Exercise –
Answer these questions from the forum thread below on priming PVC boards:
(a) Which kind of primer did capn26's SW rep recommend?
(b) With what product would Schmidt & Co. first think to prime PVC?
(c) According to straight_lines, what do most high-quality acrylic house paints have more of than many primers?

# PVC/azek board primer?



## capn26 (Aug 17, 2014)

So what bonds best to PVC exterior boards? My SW rep say latex primer, but I'd like to hear other feed back. It gets painted all the time, I just want to give them the best product I can, and honestly, I've never painted PVC. Suggestions,


----------



## Gough (Nov 24, 2010)

capn26 said:


> So what bonds best to PVC exterior boards? My SW rep say latex primer, but I'd like to hear other feed back. It gets painted all the time, I just want to give them the best product I can, and honestly, I've never painted PVC. Suggestions,


We've used regular acrylic, no primer, and had good durability. Just heed the mfg's recommendations about LRV.


----------



## Schmidt & Co. (Nov 6, 2008)

I haven't had to paint PVC in awhile, but my first thought would be to prime it with Stix.


----------



## straight_lines (Oct 17, 2007)

We sand it, after filling nails. Any HQ acrylic house paint will work great. Most have better adhesion than many primers.


----------



## GSP82 (Feb 20, 2014)

Source material –
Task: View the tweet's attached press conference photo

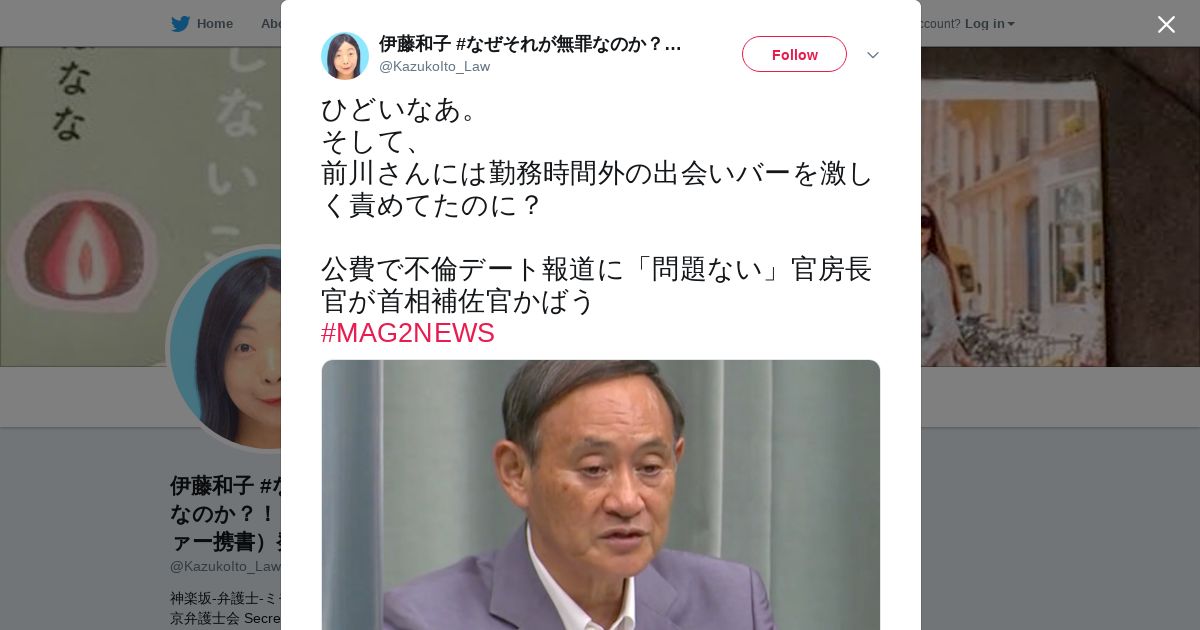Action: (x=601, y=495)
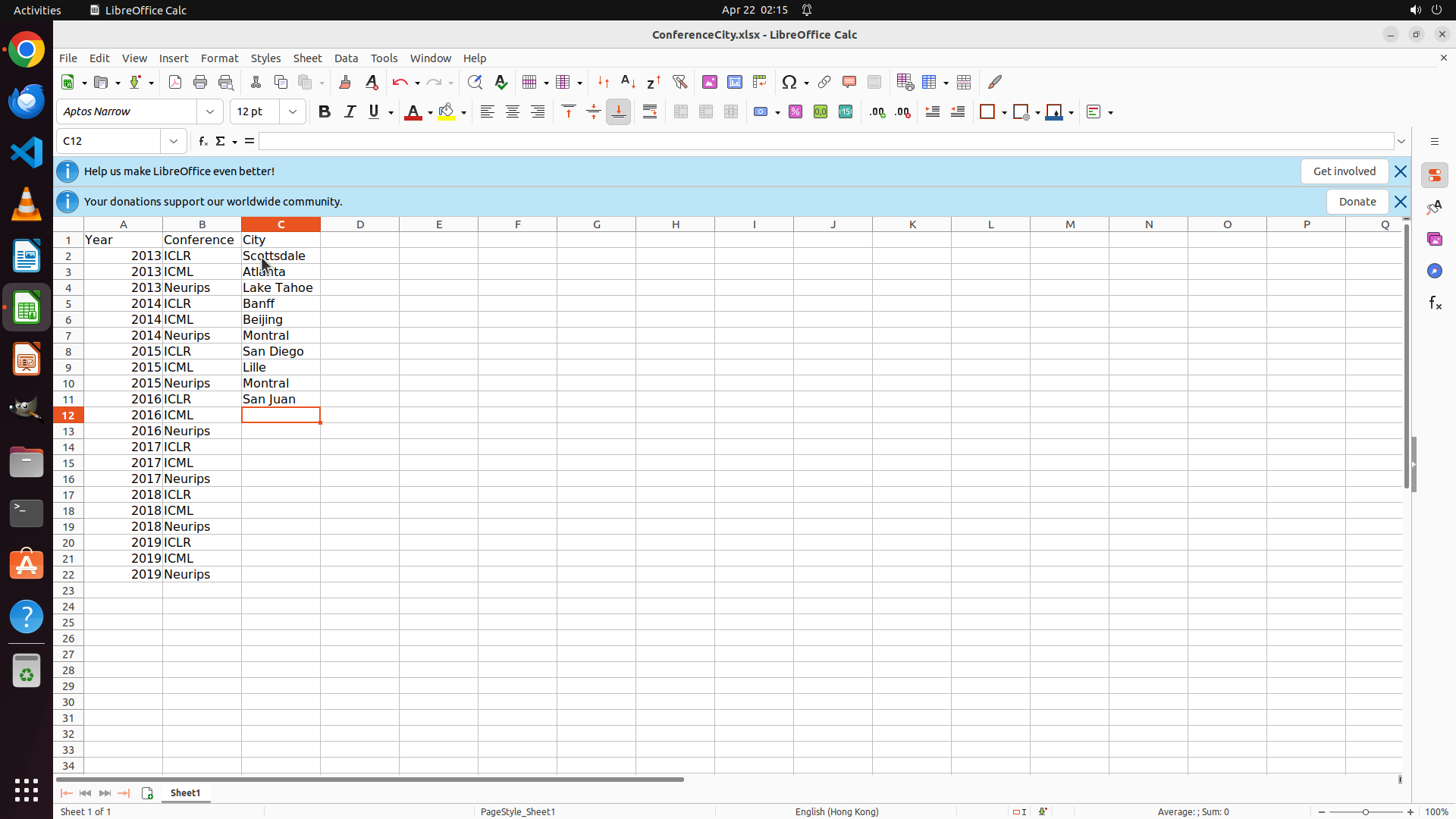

Solution to this task –
(a) Latex primer.
(b) Stix.
(c) Adhesion.